The database optimizer makes decisions.  These decisions have major implications on query performance, system throughput and your ability to meet the SLAs. Databases with a better optimizer will make it easier to develop, manage and meet the SLAs.

SQL is the most successful 4th generation language.  As a language, it’s extraordinarily flexible, even when the underlying schema isn’t.  You can select, join, project any relation (table or intermediate relations) without planning all of the combinations ahead.  This benefits app development and data analysis. This article explains how major NoSQL databases have implemented various elements of SQL. Therefore even NoSQL databases have to care about optimization. 

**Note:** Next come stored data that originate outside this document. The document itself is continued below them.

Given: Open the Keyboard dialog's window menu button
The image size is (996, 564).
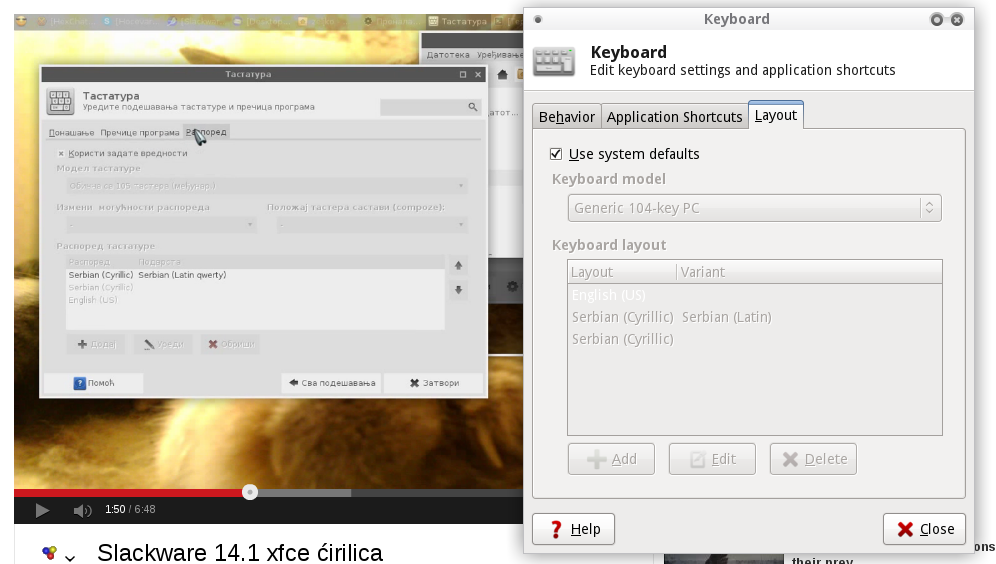Looking at the screenshot, I should tap(538, 19).
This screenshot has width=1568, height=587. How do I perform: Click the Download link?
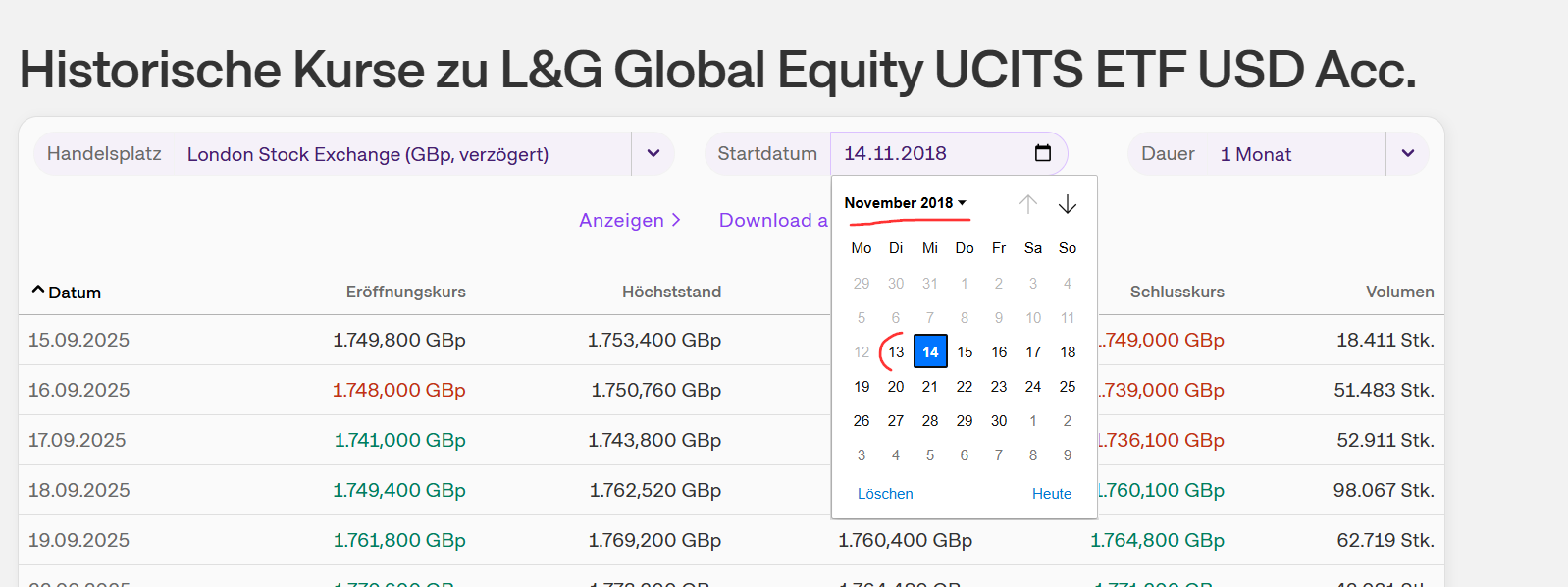(x=772, y=220)
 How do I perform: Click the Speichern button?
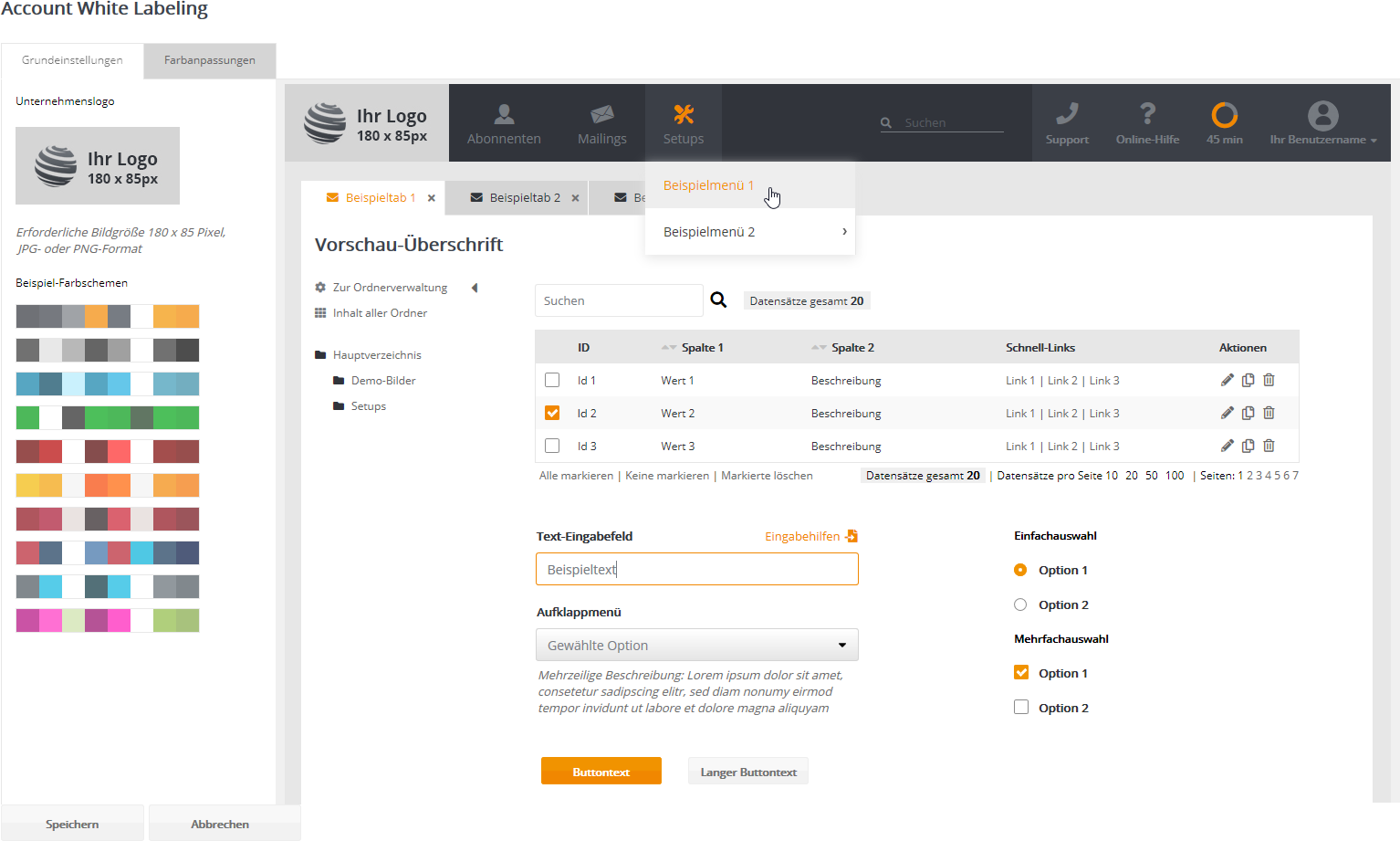click(x=72, y=824)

With the extraordinary flexibility of a query language, comes extraordinary responsibility to optimize and run the queries efficiently. Initial implementations of SQL used rule-based optimizers.  This led to the complexity of rules, user-defined optimizer hints and the query plan efficiency issues for complex queries. The cost-based optimizer (CBO) changed everything, correctly optimizing the query for a variety of data, data skew and workloads.  It’s not an exaggeration to say RDBMS would not have been so successful in handling such rich use cases at such low cost without a CBO. The same is true for NoSQL systems with optimizers.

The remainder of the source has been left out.